Mr. Courville is a Fellow of the Royal Society of Canada (1992) and of the Royal Canadian Geographical Society (1997). He is also a Knight of the Ordre des Palmes académiques de la République française (2014). In addition, he received a research scholarship from the British Academy (1997) and a Killam Scholarship from the Canada Council for the Arts (2000-2001), for his study of views on colonization in the 19th century. In addition, he worked as a consultant for the National Geographic Society and Microsoft Corp. and has sat on the Boards of Directors of the FCAR Fund (1988-1991), the Social Sciences and Humanities Research Council (1998-2001), and Télé-université (1997-2003).

Bruno Jean


Mr. Jean is a Professor Emeritus at the University of Québec at Rimouski, where he was a regular professor from 1977 to 2014. In 2001, he was awarded the Canada Research Chair in Rural Development. For several years, he held positions as Director of the Sociology module, of the Groupe de recherche interdisciplinaire sur le développement régional, de l’Est du Québec (GRIDEQ), and of the PhD in Regional Development. Originally from the Bas-Saint-Laurent region (Basques RCM), he did his undergraduate and graduate studies at Laval University.

After obtaining a Ph.D. in Sociology (social sciences of development) from the École des hautes études en sciences sociales in Paris (1982), he was successively a visiting professor at Nantes University in France (1988), at the French National Institute for Agricultural Research (1995), at the Federal University of Parana in Brazil (2000), at the CNRS in France (2002), at Ibaraki University in Japan (2008), and at the Institut supérieur d'agriculture et d'agroalimentaire Rhône-Alpes (ISARA) in Lyon (2011).

In 1991, he received the prestigious Award for Excellence in Research from Université du Québec. His expertise has been sought by various organizations. He was a member of the Québec Government’s Partners’ Committee on Rurality set up to implement the National Policy on Rurality, which he helped to write. He was also a member of Canada’s Rural Issues Advisory Committee. In addition, he has just been appointed to the Scientific Board Office for the PSDR (regional development) program at the French National Institute for Agricultural Research, and he is also a foreign member of France’s Academy of Agriculture.

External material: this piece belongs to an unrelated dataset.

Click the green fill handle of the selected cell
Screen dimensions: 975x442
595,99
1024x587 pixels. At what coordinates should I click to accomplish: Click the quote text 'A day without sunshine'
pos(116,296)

As Director of the Canada Research Chair in Rural Development, Mr. Jean lectures on rural development, the environment, economic and social development, third-world development, and local and regional development. His research covers different aspects of rural development, ranging from changes to family farming to the dynamics of local development in rural areas. In addition to this work, which has helped to expand the field of rural studies in Québec, he has been involved in many scientific cooperation programs in different countries. He has published numerous books and papers in the fields of regional development and rural studies. His book Territoires d'avenir – Pour une sociologie de la ruralité marked a turning point by recognizing rural life as an essential part of the socio-economic reality of modern advanced societies.